Ideias sobre comunidade. Interações sociais regulares, com comunidade, com amigos e família, partilhando atividades, ideias, sentimentos. Planos, conquistas, adversidades…
Segundo a pirâmide de Maslow aí estão os três primeiros degraus rumo à autoestima e conseguinte realização pessoal, descritas sob o meu viés do momento presente.
Todos os elementos que constituem os três primeiros degraus (fisiologia, segurança e relacionamentos) dependem de um ambiente externo que seja também estável: acesso à água e comida de qualidade; acesso à atendimento médico, correto diagnóstico e tratamento; condições financeiras de arcar com tudo isso e para realizar a manutenção da casa.
E se o indivíduo está num contexto em que o acesso à esses elementos fundamentais é dificultado? Ou até inacessível?

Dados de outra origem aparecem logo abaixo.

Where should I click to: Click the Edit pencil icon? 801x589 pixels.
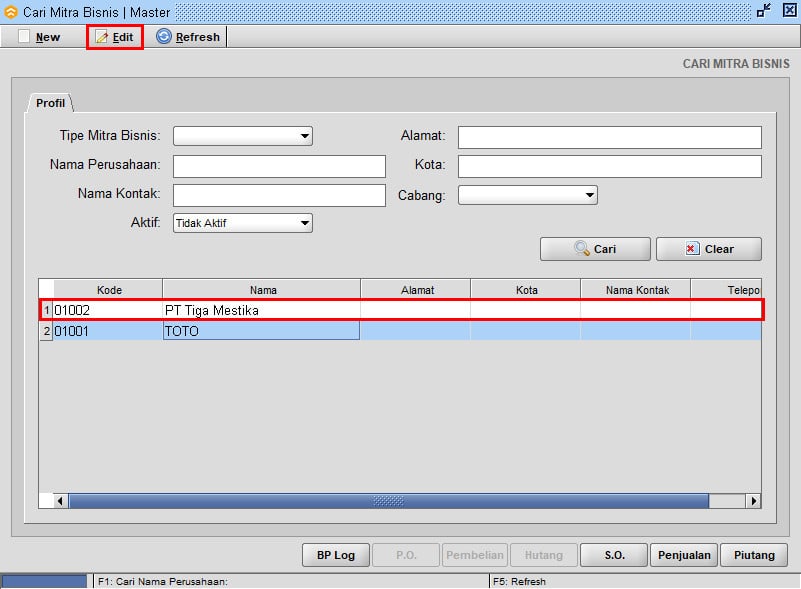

Tenho estudado pouco, interagido pouco, criado pouco. Pouco em relação ao que já fiz, pouco em relação ao que gostaria de estar fazendo. Muito, em relação ao que há poucos meses fora minha realidade cotidiana.
Apesar da “mudança de ritmo” que tive, vêm à superfície da memória ideias outrora partilhadas e aprofundadas que transformaram minha percepção sobre esse dia a dia humano ocidental, a exemplo da pirâmide ilustrada... Uma "imagem" que provoca reflexões sobre hierarquia e causalidade; sobre exposição à estímulos, formação da identidade, ambiente e cultura; sobre a materialidade da existência humana, o peso da desigualdade e a heterogeneidade das condições de diferentes populações...
Sobre como somos parte de um todo - e que esse "todo" altera substancialmente quem somos e quem podemos nos tornar.
Não há saída individual para uma enfermidade que é coletiva.